The Great Escape

Life, Motherhood

He leans nonchalantly against the lamppost, hands stuffed in his pockets, one eye slightly squinting as he surveys the scene around him.

‘How are you feeling?’ I say to my son. A slight shrug of the shoulder, one hand runs through his recently cut hair. ‘Actually…’ he looks around again, the crowds of children returning from their summer holidays, the parents chattering, the new little ones starting school.

‘…I’m pretty bored. Yeh.’

‘You are bored?’

‘Yeh. I’m pretty bored.’ He glances around slowly again, hands moving deeper into his pockets. Steve McQueen has nothing on him. If he weren’t five, I’d expect him to take a pack of cigarettes from his rolled-up T-shirt sleeve and light up.

That lump in your throat you get when it strikes you how big your children are getting was already present, stuck there since the seven-year-old had ushered me away from the school entrance, not even allowing a hug, no backward glance.

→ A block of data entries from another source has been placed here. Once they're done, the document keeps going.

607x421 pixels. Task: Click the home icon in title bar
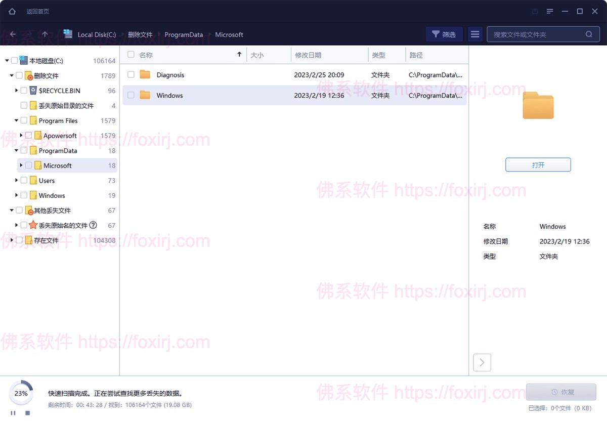[12, 11]
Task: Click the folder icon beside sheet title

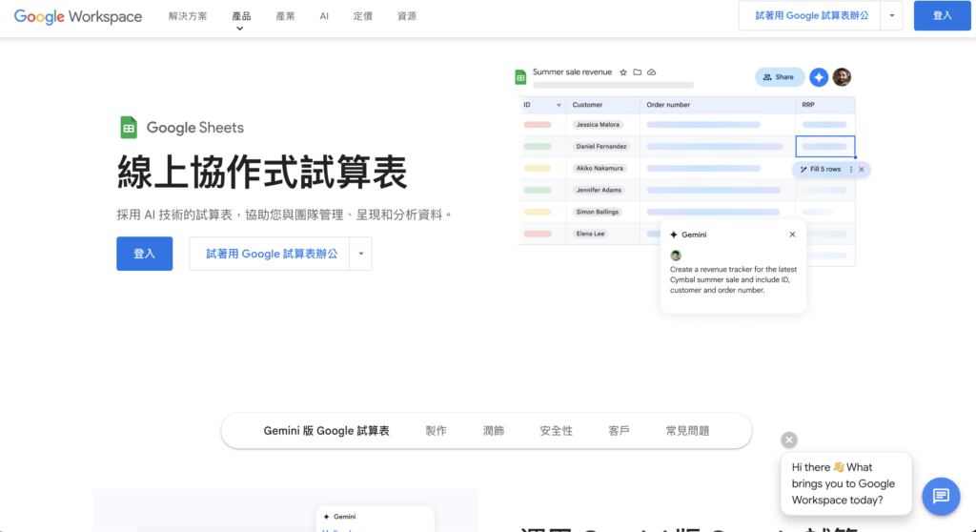Action: click(638, 72)
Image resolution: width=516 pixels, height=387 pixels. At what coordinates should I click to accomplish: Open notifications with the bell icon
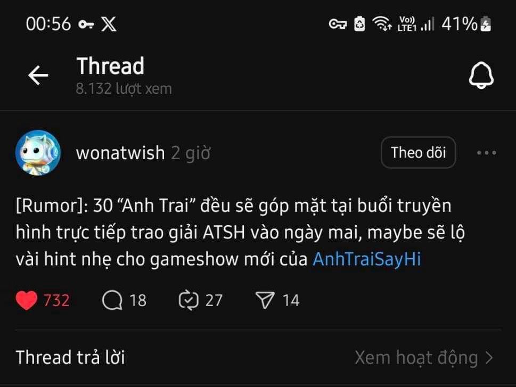(481, 75)
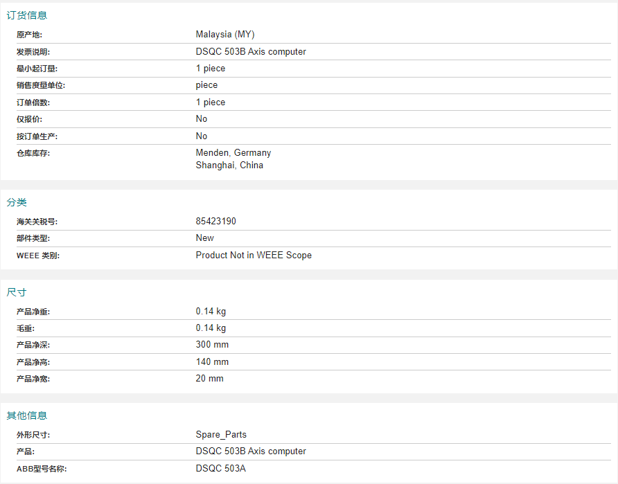Image resolution: width=618 pixels, height=484 pixels.
Task: Select the Shanghai, China warehouse entry
Action: [x=229, y=165]
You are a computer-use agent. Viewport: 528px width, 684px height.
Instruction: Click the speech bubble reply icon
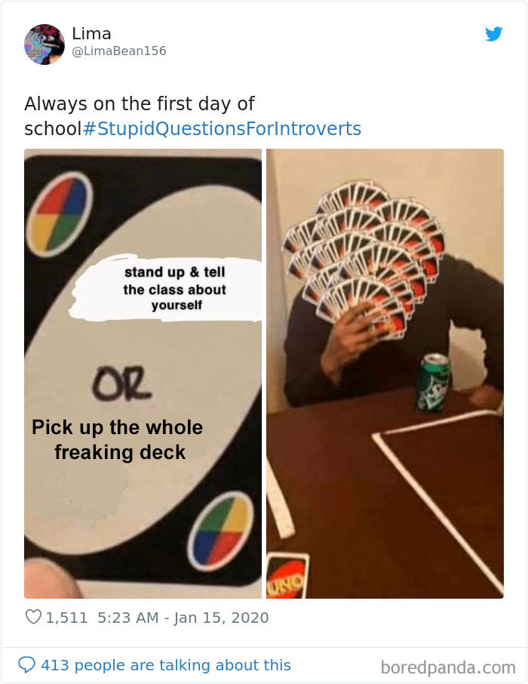[x=26, y=665]
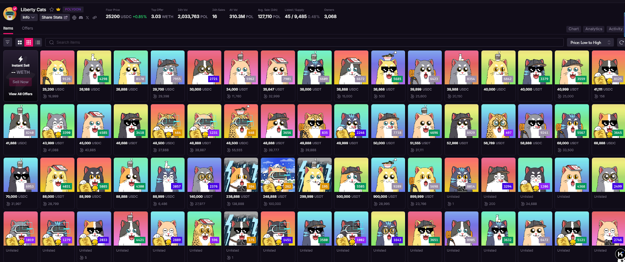Favorite Liberty Cats with the star icon
This screenshot has height=262, width=625.
(52, 9)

The nine-year-old, at least, tolerated a kiss on the cheek, taking it with a good-natured smile and thumbs up.

The youngest and me had struck up a deal. When we got to the school gates, I would immediately leave. I would pretend he was on his own, and I wouldn’t even say goodbye. Ok, I had said. You might change your mind when you get to the gates.

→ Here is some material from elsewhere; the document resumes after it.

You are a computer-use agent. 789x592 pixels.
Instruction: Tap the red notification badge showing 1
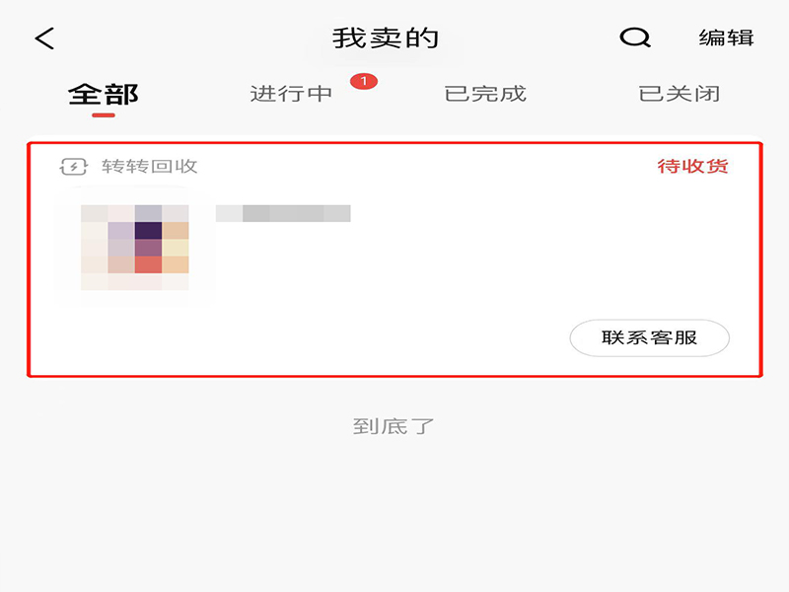coord(364,81)
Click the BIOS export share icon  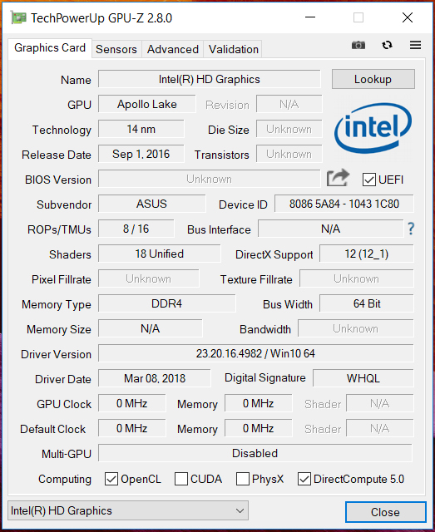tap(338, 177)
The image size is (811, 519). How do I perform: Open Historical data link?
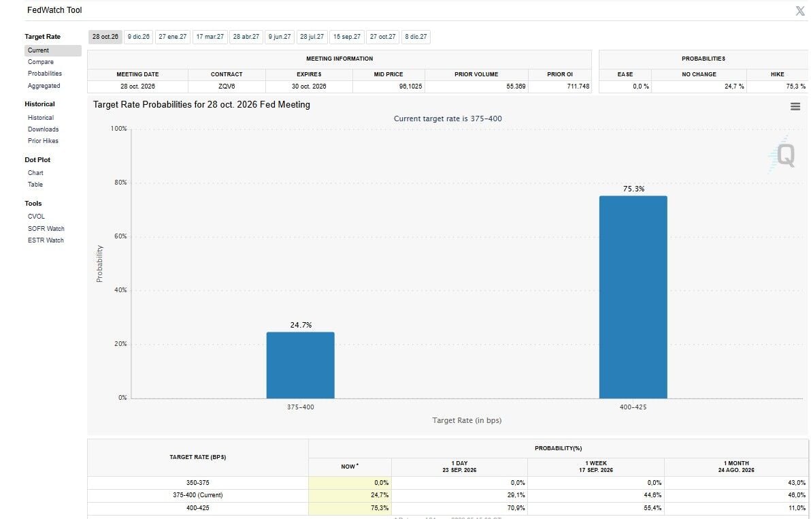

So here we are. As I stand back, making moves to go, I watch him, this pretty bored small boy. How he has so many enormous feelings going back to school, how excited he is to see his friends, how scared he is to go in the gates by himself, how tired he is from a sleepless, hectic summer. How full of hope and curiosity he is. He is replete with it, a fat pod of potential percolating, ready to pour himself into his world.

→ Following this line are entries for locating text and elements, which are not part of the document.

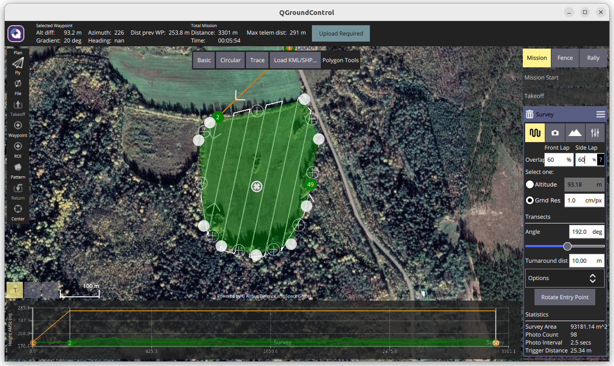Add a Waypoint from the toolbar
Screen dimensions: 614x366
point(18,125)
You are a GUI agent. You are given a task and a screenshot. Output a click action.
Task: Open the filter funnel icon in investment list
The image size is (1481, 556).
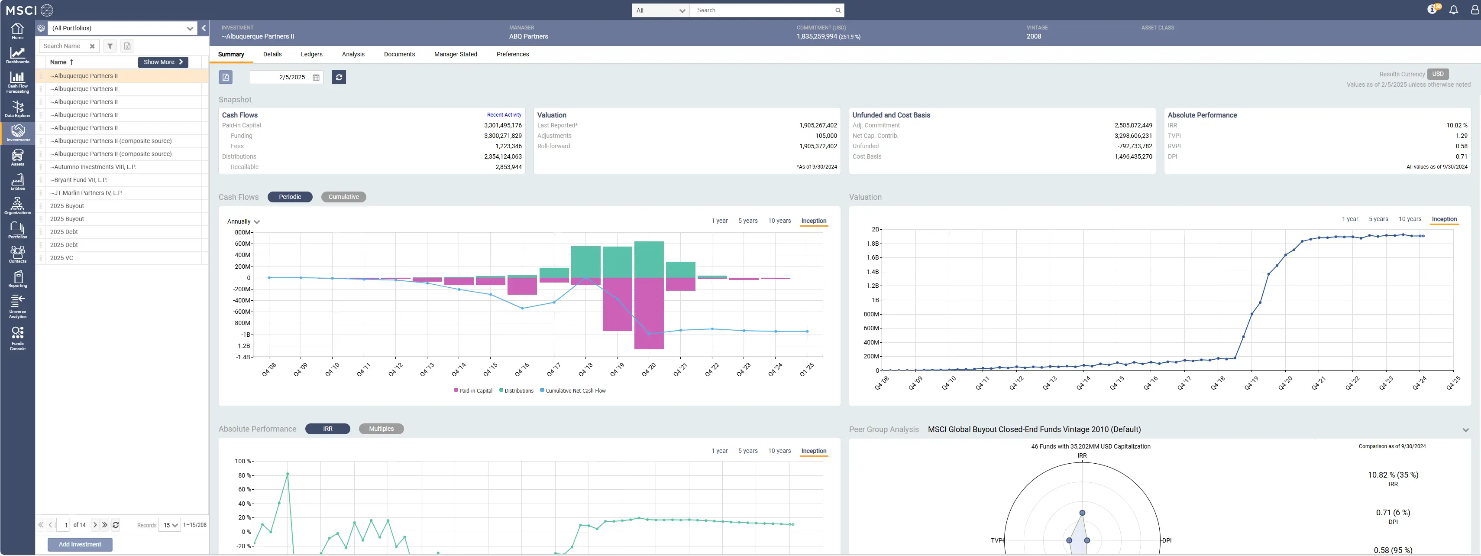click(x=110, y=46)
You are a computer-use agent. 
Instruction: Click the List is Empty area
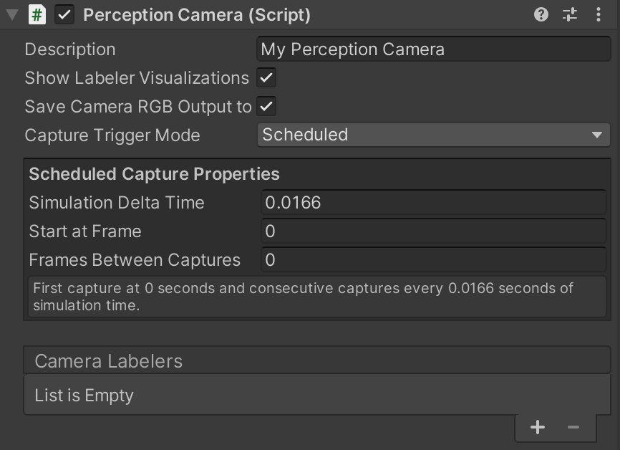tap(315, 396)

This is all too much for someone so young. He has to say he is bored. It is the only non-threatening, almost-neutral adjective he can pluck out of the air to describe his overwhelm.

I know this, and I hover close by.

‘Mum!’ he shouts. ‘It’s alright if you stay.’

He slips his hand into mine and buries his face briefly into the top of my leg, and Steve McQueen retreats from sight as he strolls into another year.